Lauren Bacall: La mirada de la voz

El material de una estrella difícilmente se encuentra sólo en la caprichosa belleza, envidiable físico o incluso en la capacidad histriónica. Cuando Hollywood vivía su época dorada, más allá de esos atributos que sin duda son fundamentales para triunfar en tan voraz ambiente, existía una ansiosa necesidad de presencia. La finada Lauren Bacall era capaz de generar inmensas llamaradas en el celuloide con el simple acto de encender un cigarrillo. Una flemática belleza se develaba en el filme del gran Howard Hawks Tener y no tener (To Have and Have Not, 1944), en el que el mundo cayó rendido ante la clase y gracia de la taciturna Bacall, pero el ganón sería quien fuese su marido durante 11 años: el ícono del cine negro, Humphrey Bogart, a quien le enseñó a chiflar recio y bonito.

Quizá Bacall no era una actriz de versátil rango, pero la elegancia que despedía bastó para que se afianzara en la escena hollywoodense.
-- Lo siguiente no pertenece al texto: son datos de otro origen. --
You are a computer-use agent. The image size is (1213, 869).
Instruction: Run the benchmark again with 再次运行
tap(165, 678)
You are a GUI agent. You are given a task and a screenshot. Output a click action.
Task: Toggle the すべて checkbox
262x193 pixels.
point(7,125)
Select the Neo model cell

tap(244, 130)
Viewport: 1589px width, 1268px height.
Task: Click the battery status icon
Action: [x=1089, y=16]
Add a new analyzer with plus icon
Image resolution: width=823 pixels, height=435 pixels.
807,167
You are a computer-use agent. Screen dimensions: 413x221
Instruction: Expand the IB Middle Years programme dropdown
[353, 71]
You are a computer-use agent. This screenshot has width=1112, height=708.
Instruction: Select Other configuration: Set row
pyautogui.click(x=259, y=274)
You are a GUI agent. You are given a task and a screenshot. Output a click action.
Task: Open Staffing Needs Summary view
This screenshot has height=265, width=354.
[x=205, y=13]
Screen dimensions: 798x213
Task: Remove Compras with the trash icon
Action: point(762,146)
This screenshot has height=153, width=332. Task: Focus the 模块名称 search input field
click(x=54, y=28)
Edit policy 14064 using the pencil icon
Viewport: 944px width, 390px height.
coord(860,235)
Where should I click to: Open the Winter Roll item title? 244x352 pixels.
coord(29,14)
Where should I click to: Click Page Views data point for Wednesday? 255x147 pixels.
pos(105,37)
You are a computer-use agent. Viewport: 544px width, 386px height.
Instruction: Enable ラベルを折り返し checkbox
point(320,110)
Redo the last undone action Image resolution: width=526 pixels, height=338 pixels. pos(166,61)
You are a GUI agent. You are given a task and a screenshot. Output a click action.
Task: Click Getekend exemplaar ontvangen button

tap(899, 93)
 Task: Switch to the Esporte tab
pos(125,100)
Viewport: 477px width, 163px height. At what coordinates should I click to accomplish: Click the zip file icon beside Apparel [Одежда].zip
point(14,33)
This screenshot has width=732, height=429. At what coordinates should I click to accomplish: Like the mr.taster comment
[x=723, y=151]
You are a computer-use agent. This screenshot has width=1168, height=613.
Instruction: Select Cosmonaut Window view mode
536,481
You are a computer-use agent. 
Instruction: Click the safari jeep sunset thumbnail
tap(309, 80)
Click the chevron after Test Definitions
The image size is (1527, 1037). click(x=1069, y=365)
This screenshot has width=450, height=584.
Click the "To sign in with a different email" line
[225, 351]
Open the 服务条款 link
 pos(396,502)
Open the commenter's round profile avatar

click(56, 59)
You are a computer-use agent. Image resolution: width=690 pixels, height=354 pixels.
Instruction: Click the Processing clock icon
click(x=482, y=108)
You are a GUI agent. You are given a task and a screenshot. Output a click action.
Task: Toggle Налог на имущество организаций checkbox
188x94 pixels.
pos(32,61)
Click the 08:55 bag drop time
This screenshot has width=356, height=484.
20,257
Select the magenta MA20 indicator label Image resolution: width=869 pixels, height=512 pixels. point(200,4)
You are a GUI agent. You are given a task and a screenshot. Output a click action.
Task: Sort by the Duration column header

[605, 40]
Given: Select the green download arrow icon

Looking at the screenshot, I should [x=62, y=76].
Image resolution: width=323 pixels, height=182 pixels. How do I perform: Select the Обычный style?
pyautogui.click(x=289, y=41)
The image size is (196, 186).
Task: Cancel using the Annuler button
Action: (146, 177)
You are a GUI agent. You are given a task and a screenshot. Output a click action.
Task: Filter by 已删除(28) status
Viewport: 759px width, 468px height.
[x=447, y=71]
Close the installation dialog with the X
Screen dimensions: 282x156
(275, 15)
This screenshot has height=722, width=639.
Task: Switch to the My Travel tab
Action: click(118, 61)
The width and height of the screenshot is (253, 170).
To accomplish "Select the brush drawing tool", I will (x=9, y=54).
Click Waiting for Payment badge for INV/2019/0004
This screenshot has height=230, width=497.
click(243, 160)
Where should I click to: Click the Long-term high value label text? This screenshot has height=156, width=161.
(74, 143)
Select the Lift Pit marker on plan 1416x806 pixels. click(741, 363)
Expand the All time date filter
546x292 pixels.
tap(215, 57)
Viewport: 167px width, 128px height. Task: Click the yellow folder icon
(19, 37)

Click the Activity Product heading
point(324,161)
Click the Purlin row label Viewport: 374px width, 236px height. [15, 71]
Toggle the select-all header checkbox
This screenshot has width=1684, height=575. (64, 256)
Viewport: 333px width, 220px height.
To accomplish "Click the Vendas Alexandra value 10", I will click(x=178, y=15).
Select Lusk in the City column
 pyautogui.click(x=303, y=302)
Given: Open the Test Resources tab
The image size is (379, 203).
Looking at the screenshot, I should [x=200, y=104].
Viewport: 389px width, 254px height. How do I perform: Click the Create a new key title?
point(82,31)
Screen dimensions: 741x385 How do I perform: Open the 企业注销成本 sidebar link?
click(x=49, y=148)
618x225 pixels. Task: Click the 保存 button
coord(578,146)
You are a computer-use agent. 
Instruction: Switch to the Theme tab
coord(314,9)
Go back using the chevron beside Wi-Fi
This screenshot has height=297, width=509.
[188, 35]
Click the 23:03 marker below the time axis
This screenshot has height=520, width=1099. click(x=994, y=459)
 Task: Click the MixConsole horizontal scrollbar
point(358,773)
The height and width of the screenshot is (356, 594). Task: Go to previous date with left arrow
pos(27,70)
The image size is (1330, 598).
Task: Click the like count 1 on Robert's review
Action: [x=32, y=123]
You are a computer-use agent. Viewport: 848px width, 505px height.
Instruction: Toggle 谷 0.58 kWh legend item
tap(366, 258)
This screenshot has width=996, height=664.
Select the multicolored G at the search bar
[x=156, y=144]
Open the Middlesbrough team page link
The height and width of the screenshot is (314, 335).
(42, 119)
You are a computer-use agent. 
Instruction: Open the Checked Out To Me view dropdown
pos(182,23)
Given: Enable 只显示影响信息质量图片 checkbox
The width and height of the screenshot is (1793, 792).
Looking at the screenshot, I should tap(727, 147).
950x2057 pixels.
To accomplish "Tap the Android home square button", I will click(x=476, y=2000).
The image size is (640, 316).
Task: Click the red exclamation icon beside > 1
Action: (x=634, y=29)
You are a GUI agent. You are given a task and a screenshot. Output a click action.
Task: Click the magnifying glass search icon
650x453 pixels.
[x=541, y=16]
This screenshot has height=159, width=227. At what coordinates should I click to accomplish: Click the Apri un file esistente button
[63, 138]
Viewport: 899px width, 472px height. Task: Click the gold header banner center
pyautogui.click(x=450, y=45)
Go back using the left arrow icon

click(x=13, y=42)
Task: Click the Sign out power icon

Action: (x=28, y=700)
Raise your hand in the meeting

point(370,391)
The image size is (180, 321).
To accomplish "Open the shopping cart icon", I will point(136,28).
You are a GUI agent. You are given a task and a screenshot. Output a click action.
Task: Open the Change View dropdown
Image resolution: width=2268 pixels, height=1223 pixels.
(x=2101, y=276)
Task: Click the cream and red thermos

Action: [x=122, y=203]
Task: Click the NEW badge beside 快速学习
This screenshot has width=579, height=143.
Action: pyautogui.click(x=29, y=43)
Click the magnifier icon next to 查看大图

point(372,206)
Su rasposa voz añadió una textura adicional al complejísimo entramado noir del clásico El gran sueño (The Big Sleep, 1946) también del maestro Hawks, con la pluma de William Faulkner y de la firme mano de su marido, Boggie, haciéndole competencia a Barbara Stanwyck o Veronica Lake como una consumada femme fatale que, al mismo tiempo no lo era, tan sólo a los 21 años. Bacall condensaría su estrellato en una hábil explotación de su audaz y sofisticada mirada.

Compartiendo escenario con la mítica Marilyn Monroe y la vivaz Betty Grable, Bacall se prestó al juego de la comedia plástica marital en Cómo pescar un millonario (How to Marry a Millionaire, 1953), del eficaz artesano Jean Negulesco, en la que interpretó a Schatze Page, una flemática modelo neoyorquina que busca hacerse de un marido rico. Valiosa únicamente de manera anecdótica, Bacall habría de encontrar roles más demandantes en filmes como La tela de araña (The Cobweb, 1955) o Mi desconfiada esposa (Designing Woman, 1957), del legendario Vincente Minelli, o como el objeto del deseo y  potencial destrucción de un imperio petrolero en la vibrante Escrito sobre el viento (Written on the Wind ,1956), del sublime teutón Douglas Sirk, junto a Rock Hudson y Dorothy Malone. Bacall encontraba en Sirk y Minelli una sensibilidad que expandía sus dotes histriónicas, descubriendo en su frío silencio una palpable sensibilidad.

Renuente a aferrarse histéricamente a la juventud, Bacall portó sus arrugas con profundo orgullo, reconociendo en el tiempo, de manera sabia, un gran aliado. Esa fiera dignidad está presente en la Señora Hubbard de Muerte en el expreso oriente (Murder on the Orient Express, 1974), de Sydney Lumet, o en la dinámica nostalgia de Gatillero (The Shootist, 1976), junto a John  Wayne y James Stewart. Ya después, Bacall habría de figurar como parte de varios ensambles, para traer un eco de lujo a filmes tan peculiares como Salud (Health, 1980) o Caprichos de la moda (Pret-à-Porter, 1994), de Robert Altman, para hacia el final de su carrera distinguirse como una pesada presencia moral en posmodernas piezas como la brechtiana Dogville (2003), de Lars Von Trier, o la voluble y angular Reencarnación (Birth, 2004), de Jonathan Glazer.

Todos los cineastas de renombre con los que Bacall trabajó dan testimonio de que los astros más memorables no son los más brillantes, sino los que nos permiten apreciar cómo se extingue su esplendor.